**Tareas a realizar**
**a)** Indica cuánto dinero tiene que abonar ahora Yolanda según el fragmento del documento.
**b)** Enumera todas las cifras escritas con dígitos que aparecen en el fragmento del documento.

**Fragmento del documento**
Voy a
contar tres historias ejemplares. La primera es la de Yolanda Sánchez, de 38
años, que en 2010 pidió un crédito de 4.000 euros a Unicaja. Yolanda trabajaba
y tenía nómina, pero para que se lo concedieran le tuvo que avalar su madre con
la pensión. La chica fue pagando hasta que perdió el empleo. Intentó que le
redujeran las cuotas y llegar a un acuerdo, pero no le dieron ninguna
facilidad. En agosto de 2012 le dijeron que, de no pagar, embargarían la
pensión y la casa de la madre. Desesperada, abrió un evento de Facebook
contando su caso y logró reunir el dinero. Hace cinco días se le notificó que
el crédito estaba saldado, pero que el procedimiento no se cerraba porque ahora
tiene que abonar 1.087 euros, que es la minuta del abogado de Unicaja. Yolanda,
que no tiene ingresos, ha vuelto a hundirse en una pesadilla sin salida.

**Datos**
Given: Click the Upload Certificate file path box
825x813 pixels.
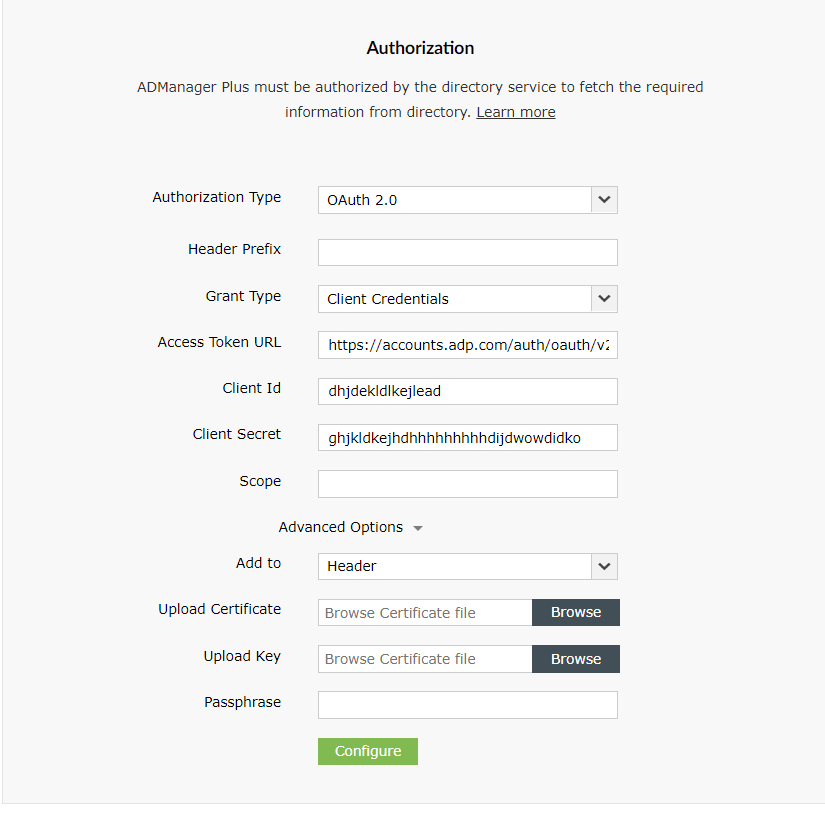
* * *
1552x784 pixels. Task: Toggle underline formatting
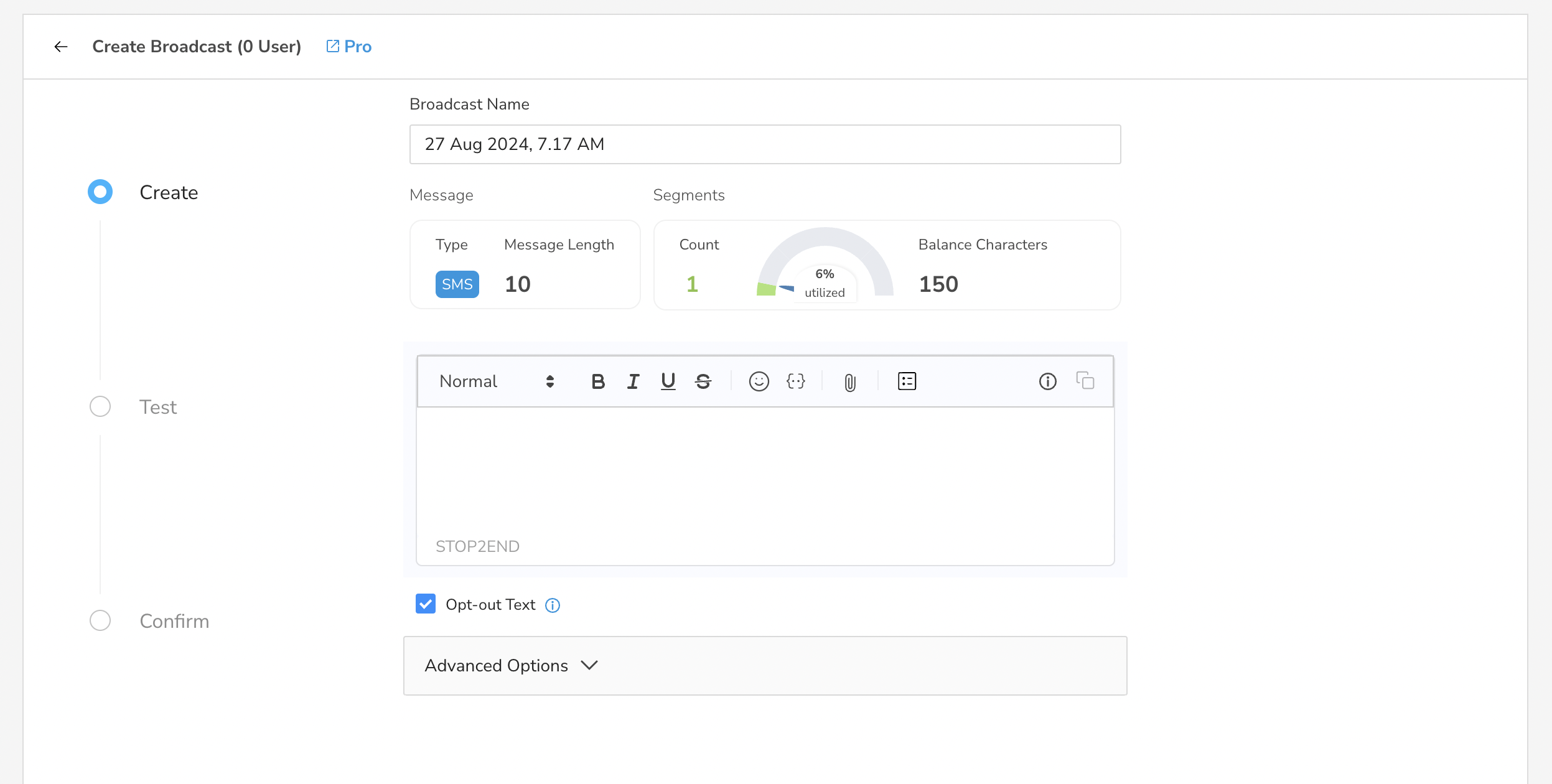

**Respuestas en orden**
**a)** 1.087 euros, que es la minuta del abogado de Unicaja.

**b)** 38, 2010, 4.000, 2012, 1.087